RECORDS FOR PROCESSING:
(begin)

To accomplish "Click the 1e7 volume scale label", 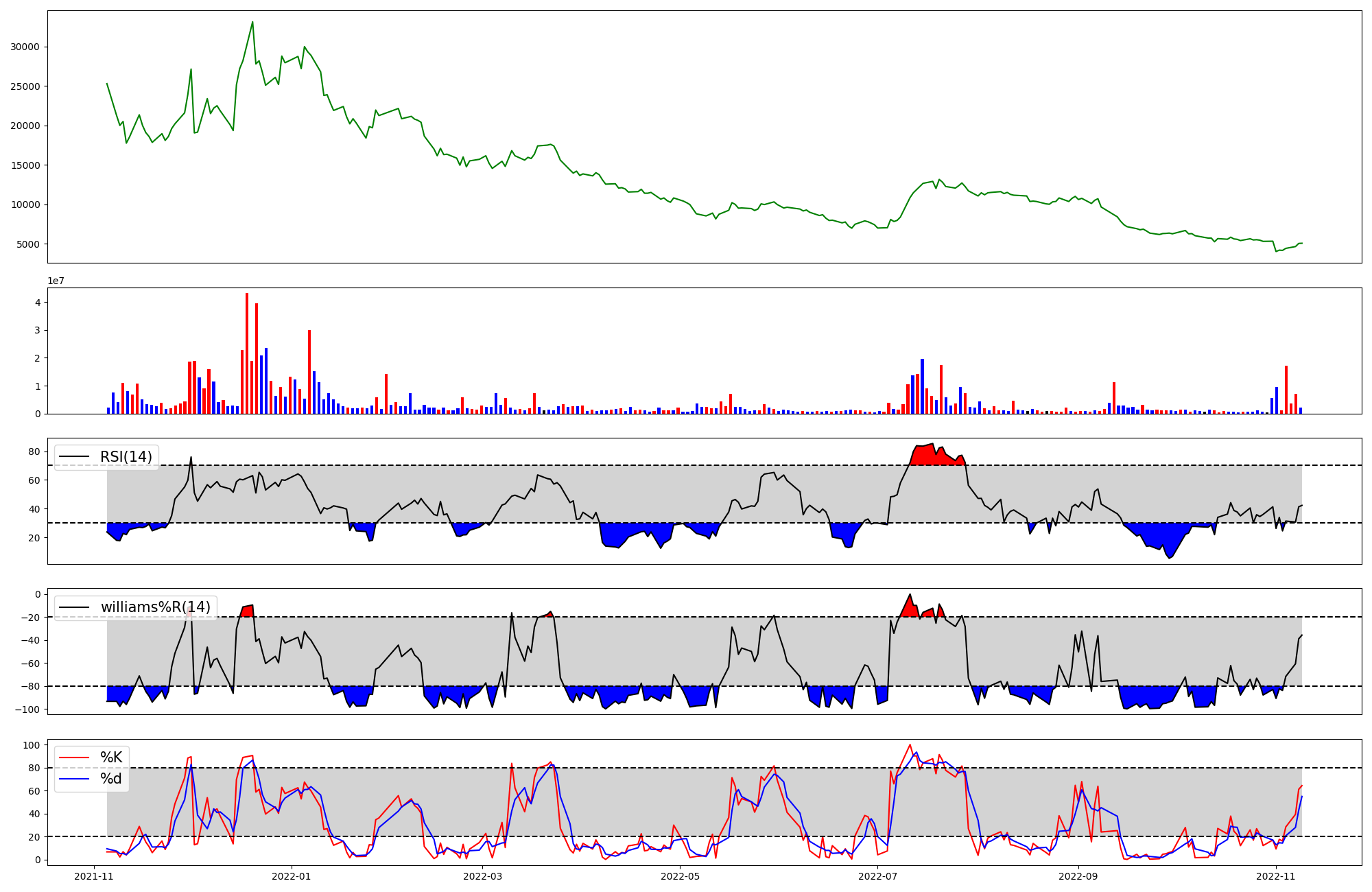I will (x=56, y=281).
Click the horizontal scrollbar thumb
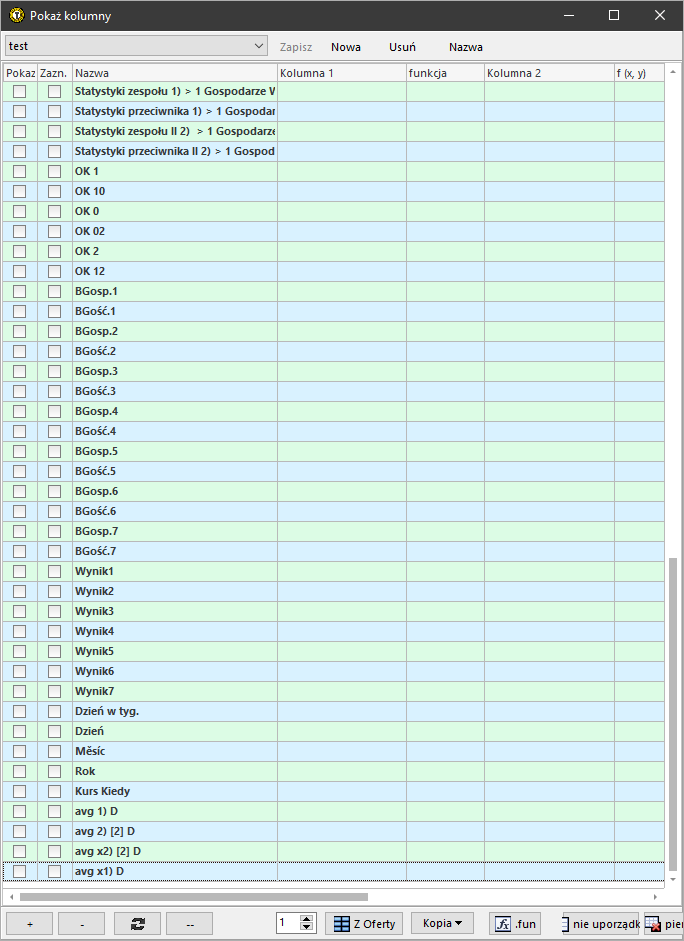The height and width of the screenshot is (941, 684). click(x=190, y=897)
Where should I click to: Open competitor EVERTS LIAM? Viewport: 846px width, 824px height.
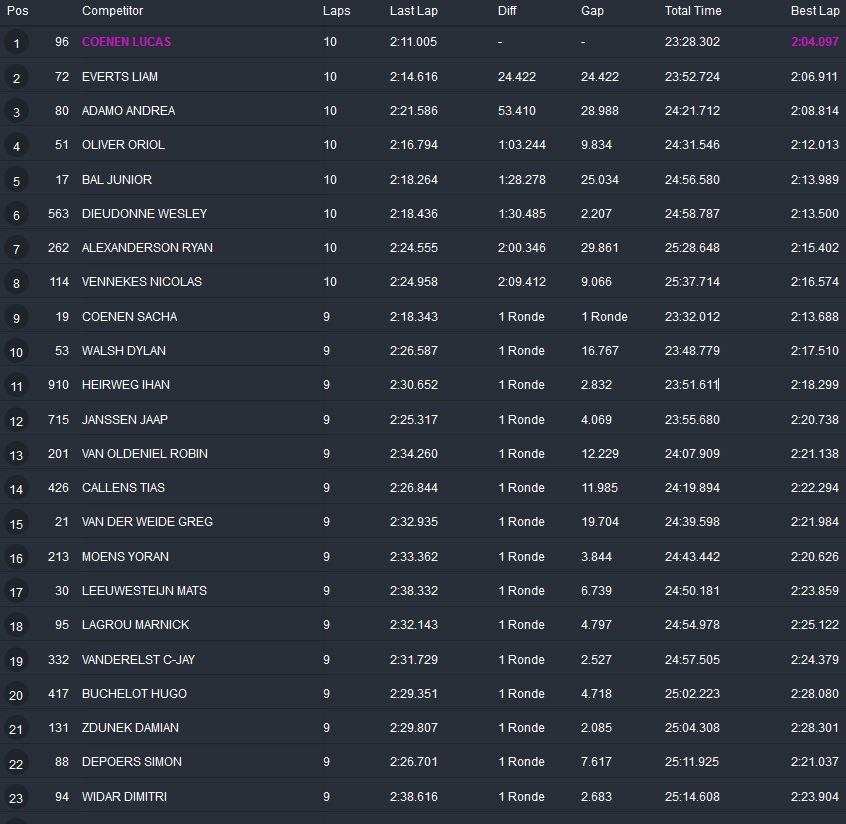tap(119, 77)
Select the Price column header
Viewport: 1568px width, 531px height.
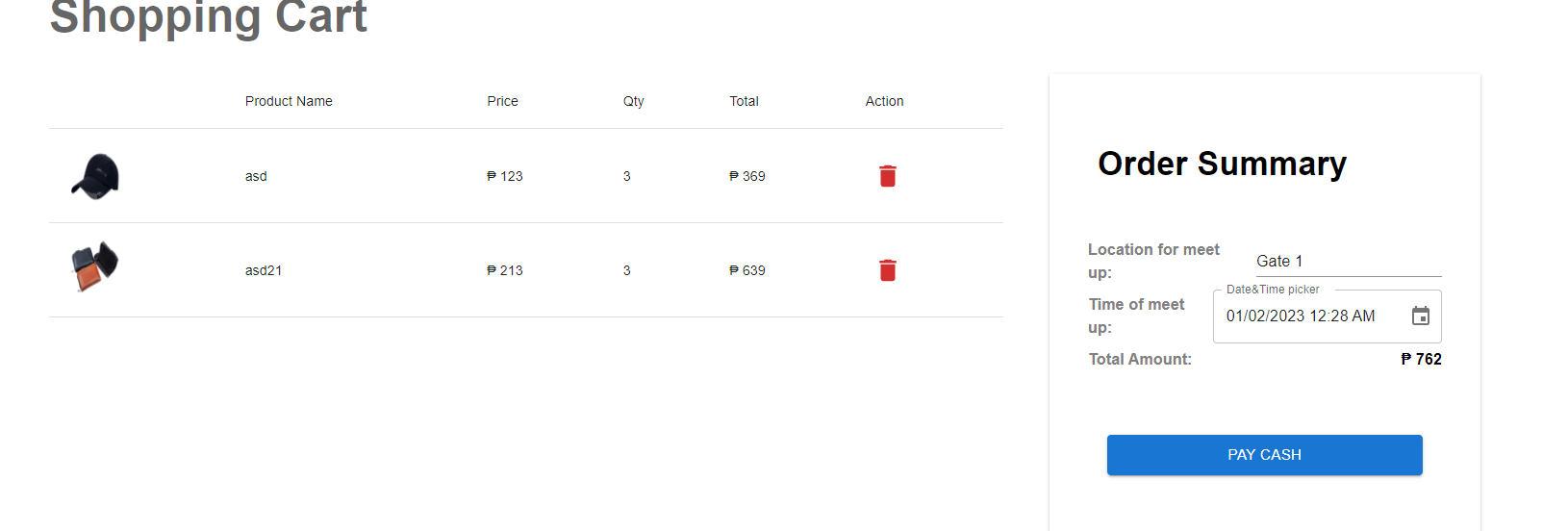pyautogui.click(x=502, y=101)
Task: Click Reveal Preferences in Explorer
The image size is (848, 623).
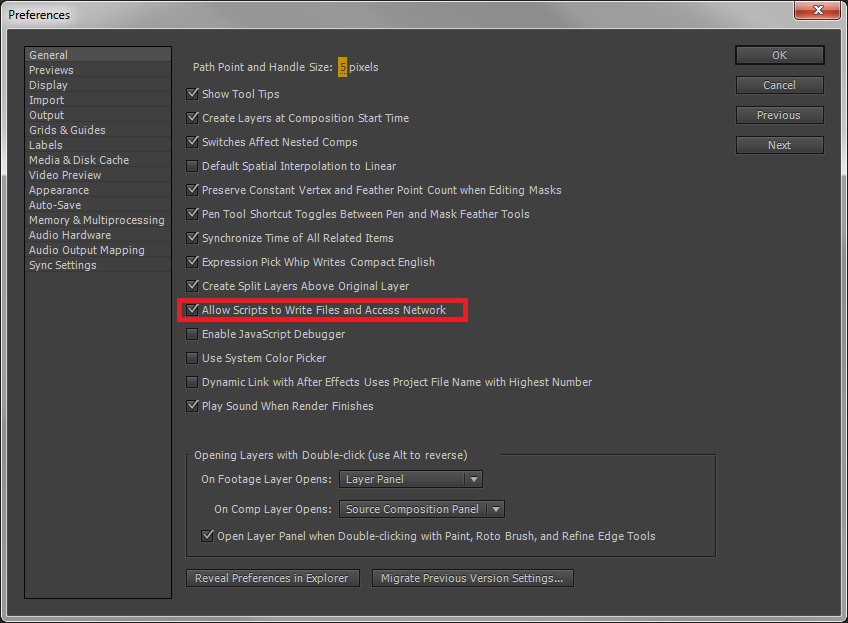Action: click(272, 578)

(end)

PROBLEM TO WORK ON: Reproduce the records from the line containing "Select the Price column header" through the end of the records, including both of those lines, and omit the pictures.

RESPONSE:
Select the Price column header
Viewport: 1568px width, 531px height.
pyautogui.click(x=502, y=101)
Task: Click Reveal Preferences in Explorer
The image size is (848, 623).
Action: click(272, 578)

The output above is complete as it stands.